### WHAT THE TASK ASKS
Return the lines below exactly as they appear, please, starting with the first and ending with the one that contains "Select the L1".
====
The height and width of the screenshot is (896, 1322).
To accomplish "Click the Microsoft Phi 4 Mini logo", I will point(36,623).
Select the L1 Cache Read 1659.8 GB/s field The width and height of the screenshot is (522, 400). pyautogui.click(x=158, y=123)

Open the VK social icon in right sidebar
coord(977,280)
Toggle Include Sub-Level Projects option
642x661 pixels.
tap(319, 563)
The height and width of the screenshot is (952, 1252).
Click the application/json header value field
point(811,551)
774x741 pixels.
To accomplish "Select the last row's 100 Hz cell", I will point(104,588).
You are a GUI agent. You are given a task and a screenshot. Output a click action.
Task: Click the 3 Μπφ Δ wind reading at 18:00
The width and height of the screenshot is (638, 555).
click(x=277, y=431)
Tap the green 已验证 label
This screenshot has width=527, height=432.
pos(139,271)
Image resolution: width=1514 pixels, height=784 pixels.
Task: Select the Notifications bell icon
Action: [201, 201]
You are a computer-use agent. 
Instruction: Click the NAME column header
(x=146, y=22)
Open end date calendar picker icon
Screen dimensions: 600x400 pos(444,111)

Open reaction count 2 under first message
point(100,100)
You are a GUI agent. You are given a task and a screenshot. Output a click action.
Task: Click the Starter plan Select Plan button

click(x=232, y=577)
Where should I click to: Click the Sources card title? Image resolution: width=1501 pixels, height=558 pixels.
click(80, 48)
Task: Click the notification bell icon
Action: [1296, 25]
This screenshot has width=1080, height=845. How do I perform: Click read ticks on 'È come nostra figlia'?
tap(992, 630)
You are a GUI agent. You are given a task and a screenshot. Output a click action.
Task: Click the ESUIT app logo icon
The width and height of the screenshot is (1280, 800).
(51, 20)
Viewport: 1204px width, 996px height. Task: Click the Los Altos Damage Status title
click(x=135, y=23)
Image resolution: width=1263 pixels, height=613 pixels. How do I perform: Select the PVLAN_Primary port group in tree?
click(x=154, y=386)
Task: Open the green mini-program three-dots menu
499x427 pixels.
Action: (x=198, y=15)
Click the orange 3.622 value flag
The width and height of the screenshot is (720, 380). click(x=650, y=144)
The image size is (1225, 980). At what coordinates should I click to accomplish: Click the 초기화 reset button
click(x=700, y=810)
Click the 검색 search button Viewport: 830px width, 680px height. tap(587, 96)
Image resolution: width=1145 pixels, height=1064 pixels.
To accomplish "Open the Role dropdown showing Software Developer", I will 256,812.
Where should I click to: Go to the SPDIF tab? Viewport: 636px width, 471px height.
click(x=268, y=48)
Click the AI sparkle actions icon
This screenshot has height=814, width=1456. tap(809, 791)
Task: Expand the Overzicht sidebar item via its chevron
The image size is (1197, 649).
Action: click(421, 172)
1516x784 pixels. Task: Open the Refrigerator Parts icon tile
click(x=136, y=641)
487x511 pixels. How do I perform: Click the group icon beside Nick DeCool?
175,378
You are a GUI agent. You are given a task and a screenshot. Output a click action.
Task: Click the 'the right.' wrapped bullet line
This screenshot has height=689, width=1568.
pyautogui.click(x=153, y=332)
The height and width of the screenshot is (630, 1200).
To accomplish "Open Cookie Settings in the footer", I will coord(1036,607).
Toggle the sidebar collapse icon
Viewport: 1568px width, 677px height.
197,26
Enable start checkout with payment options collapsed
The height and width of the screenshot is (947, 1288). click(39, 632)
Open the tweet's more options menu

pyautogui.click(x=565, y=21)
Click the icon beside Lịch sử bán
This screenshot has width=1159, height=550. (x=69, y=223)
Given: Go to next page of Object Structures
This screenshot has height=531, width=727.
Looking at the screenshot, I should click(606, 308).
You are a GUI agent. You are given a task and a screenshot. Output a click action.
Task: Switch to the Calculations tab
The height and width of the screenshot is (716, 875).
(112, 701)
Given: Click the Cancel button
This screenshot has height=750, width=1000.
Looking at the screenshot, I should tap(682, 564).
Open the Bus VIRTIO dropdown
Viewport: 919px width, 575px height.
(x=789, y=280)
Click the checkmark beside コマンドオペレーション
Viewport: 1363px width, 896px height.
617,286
====
### RESPONSE BOX
The height and width of the screenshot is (896, 1322).
To accomplish "Click the Microsoft Phi 4 Mini logo", I will point(36,623).
Select the L1 Cache Read 1659.8 GB/s field The width and height of the screenshot is (522, 400). pyautogui.click(x=158, y=123)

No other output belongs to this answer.